- [AIM OF THE EXERCISE]:
Starting at the first line and ending at the last, reproduce the records below exactly.

- [INFORMATION GIVEN]:
---------------

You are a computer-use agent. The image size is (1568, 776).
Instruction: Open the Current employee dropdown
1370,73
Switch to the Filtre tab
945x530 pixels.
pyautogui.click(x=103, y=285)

---------------

- [SOLUTION FOR THIS PROBLEM]:
You are a computer-use agent. The image size is (1568, 776).
Instruction: Open the Current employee dropdown
1370,73
Switch to the Filtre tab
945x530 pixels.
pyautogui.click(x=103, y=285)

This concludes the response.